Região formou 42 novos enfermeiros e 14 técnicos de gerontologia

19 Jul 2019 / 19:08 H.

A Região formou, no último ano lectivo, mais 42 enfermeiros e 14 técnicos superiores de gerontologia e cuidados de longa duração que, esta sexta-feira, receberam os respectivos diplomas pela mão do presidente do Governo Regional, na Escola Superior de Enfermagem São José Cluny. Miguel Albuquerque lembrou que será aberto um concurso público para 58 enfermeiros “até ao fim desta legislatura”, pelo que os novos licenciados “podem concorrer”, se assim o desejarem.

Estavam cerca de 200 pessoas - entre entidades oficiais, familiares, amigos dos estudantes e membros da comunidade educativa da São José Cluny - Escola Superior para assistir à cerimónia de entrega de diplomas aos recém profissionais – licenciados e técnicos superiores.

Primeiro, subiram ao palco Sara Barcelos e Daniela Sousa, representantes dos finalistas de gerontologia e de enfermagem, respectivamente.

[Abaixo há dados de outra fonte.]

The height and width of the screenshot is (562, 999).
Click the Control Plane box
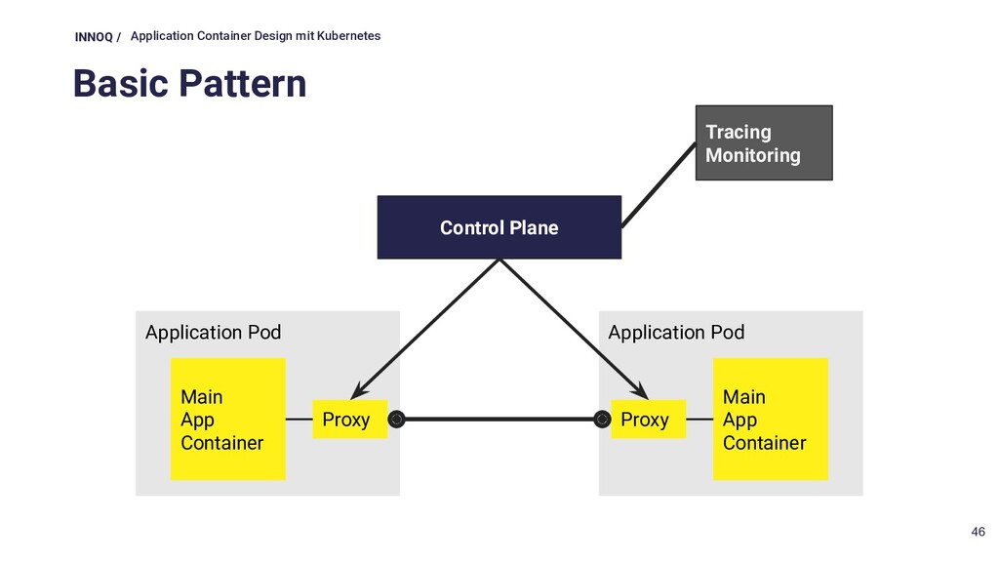click(499, 227)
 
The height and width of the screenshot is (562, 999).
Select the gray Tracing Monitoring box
click(764, 142)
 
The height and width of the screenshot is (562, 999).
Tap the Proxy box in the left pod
click(350, 420)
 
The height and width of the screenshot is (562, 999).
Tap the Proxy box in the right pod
click(649, 420)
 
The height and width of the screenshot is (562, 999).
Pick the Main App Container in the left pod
click(228, 420)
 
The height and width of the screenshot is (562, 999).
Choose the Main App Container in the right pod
click(771, 420)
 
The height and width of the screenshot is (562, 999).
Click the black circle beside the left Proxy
click(396, 420)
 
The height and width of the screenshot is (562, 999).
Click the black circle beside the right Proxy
click(602, 420)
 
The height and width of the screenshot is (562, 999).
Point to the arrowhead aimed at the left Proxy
click(359, 390)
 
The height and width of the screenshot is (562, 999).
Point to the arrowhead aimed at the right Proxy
click(639, 390)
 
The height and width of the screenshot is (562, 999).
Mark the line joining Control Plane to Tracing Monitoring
click(659, 184)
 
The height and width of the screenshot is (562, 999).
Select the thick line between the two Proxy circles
click(500, 420)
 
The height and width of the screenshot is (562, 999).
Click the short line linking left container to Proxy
click(299, 420)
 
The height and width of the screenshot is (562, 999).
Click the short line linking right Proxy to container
click(699, 420)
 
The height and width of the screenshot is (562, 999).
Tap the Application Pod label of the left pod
click(213, 333)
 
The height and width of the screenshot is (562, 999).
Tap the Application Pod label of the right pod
click(676, 333)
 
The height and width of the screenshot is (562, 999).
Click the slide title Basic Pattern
click(190, 84)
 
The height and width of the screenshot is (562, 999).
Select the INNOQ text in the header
click(94, 37)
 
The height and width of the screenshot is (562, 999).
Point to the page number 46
click(978, 532)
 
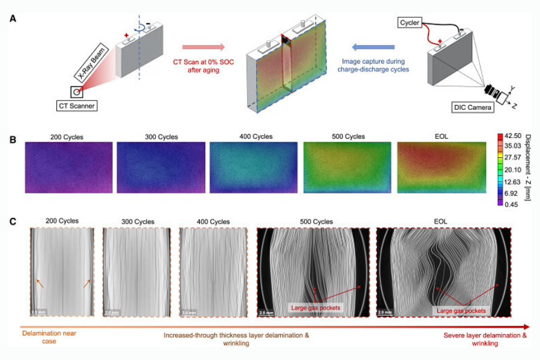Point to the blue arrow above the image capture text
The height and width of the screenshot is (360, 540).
click(x=372, y=47)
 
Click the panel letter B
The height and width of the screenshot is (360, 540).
click(x=13, y=139)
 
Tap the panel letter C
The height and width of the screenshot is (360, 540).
click(x=13, y=221)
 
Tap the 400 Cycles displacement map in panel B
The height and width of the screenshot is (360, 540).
click(x=254, y=167)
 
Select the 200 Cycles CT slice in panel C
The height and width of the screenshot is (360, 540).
click(x=61, y=273)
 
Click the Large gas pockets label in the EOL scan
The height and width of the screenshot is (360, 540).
click(x=460, y=311)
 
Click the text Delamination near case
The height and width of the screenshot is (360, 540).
click(x=48, y=335)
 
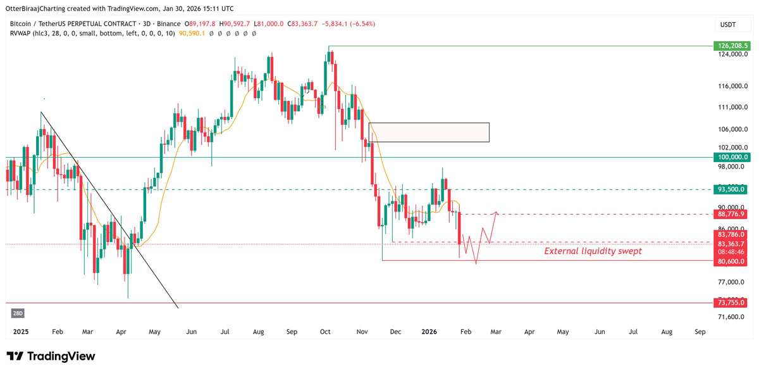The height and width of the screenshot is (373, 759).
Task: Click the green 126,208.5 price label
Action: point(732,46)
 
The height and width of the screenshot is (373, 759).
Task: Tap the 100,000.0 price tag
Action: point(732,157)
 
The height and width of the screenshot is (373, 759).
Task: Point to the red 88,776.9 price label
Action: point(732,214)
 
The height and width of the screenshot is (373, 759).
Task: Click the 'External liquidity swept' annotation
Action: point(593,251)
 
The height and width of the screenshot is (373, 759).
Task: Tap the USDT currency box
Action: point(729,24)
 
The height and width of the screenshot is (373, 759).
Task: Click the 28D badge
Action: point(18,313)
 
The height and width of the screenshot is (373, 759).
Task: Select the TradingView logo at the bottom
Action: point(51,357)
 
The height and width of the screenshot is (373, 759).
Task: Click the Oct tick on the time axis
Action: point(326,331)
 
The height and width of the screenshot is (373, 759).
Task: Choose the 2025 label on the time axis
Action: point(21,331)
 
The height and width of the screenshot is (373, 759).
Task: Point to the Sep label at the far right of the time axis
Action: point(700,331)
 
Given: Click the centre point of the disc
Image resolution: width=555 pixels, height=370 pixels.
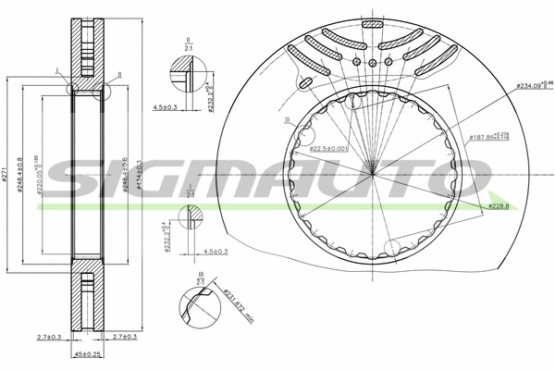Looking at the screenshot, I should pyautogui.click(x=372, y=172).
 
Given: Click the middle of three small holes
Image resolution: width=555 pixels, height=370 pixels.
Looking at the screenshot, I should pyautogui.click(x=372, y=63).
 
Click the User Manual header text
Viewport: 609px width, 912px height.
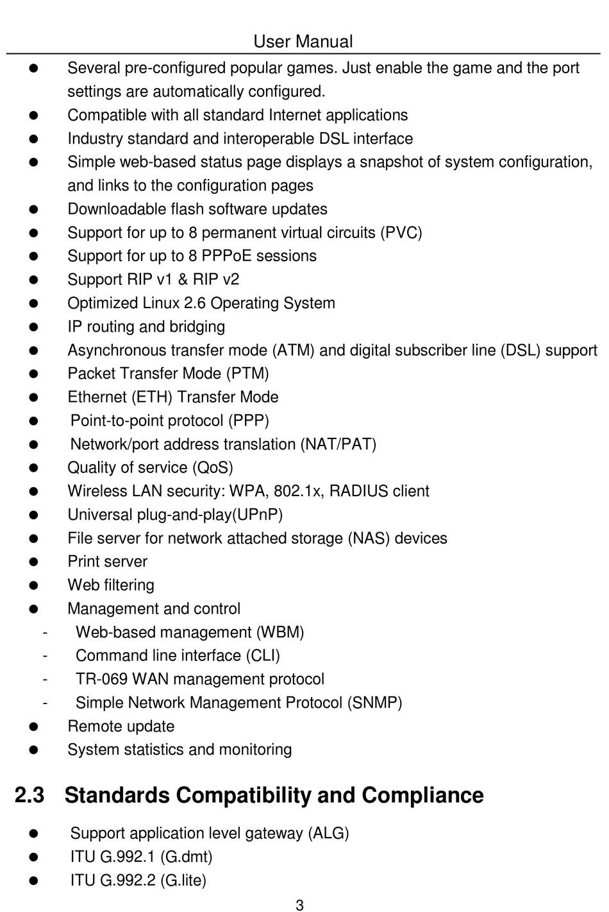(303, 42)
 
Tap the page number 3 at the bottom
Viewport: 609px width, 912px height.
(299, 905)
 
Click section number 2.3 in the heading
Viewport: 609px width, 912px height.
(29, 795)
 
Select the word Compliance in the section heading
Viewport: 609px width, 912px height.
(422, 795)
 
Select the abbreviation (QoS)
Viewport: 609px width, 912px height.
(213, 468)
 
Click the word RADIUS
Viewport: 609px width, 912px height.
(358, 491)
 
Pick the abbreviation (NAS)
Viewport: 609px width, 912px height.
(369, 538)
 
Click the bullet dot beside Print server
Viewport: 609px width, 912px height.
(34, 562)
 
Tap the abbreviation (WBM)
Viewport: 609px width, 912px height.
(280, 632)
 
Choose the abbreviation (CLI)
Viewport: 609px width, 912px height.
(263, 656)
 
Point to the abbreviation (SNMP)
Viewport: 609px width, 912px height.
(374, 703)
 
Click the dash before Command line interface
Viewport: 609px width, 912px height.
(45, 655)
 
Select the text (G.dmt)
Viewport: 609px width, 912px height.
(186, 857)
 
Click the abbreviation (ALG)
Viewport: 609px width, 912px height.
(328, 833)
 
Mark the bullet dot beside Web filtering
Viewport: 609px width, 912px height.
(34, 585)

Sara Barcelos lembrou que a formação em Gerontologia e Cuidados de Longa Duração foi o primeiro curso superior técnico a ser ministrado na Escola Superior de Enfermagem São José Cluny, integrado “na nova modalidade de estudos do ciclo superior”. A estudante finalista sublinhou que os vários planos de saúde, tanto o nacional como o regional, “destacam o cuidado de saúde para os mais velhos”. Uma das razões para estes alunos terem apostado no curso: “Dois anos de formação, teórico-prática”, a pensar “no bem-estar global da nossa população sénior”, seja no domicílio ou em residências.

“De hoje em diante seremos profissionais qualificados (...) com perspetivas de carreira”, afirmou ainda.

Com um discurso emotivo e espirituoso, a finalista de enfermagem Daniela Sousa falou em nome dos alunos daquele curso, começando por lembrar “o dia tão importante, o início de uma nova etapa”. Um dia que, para os finalistas da licenciatura de enfermagem “serve para agradecer a capacidade de superação”.

Seguiu-se a docente da Escola Superior, Merícia Bettencourt que, entre várias ideias, também destacou: “Este deve ser o curso que tem a maior taxa de [estudantes] Erasmus a nível nacional”. Isto, sem falar nos estágios que os alunos escolheram fazer fora da ilha, sobretudo em Inglaterra ou em instituições no continente, como a CUF, Hospital da Luz ou IPO: “A maior parte [dos alunos] saiu da Região”. E se quiserem voltar a sair, sublinhou a docente, mesmo que sigam para a Bélgica ou para a Áustria, “é mesmo aqui ao lado”.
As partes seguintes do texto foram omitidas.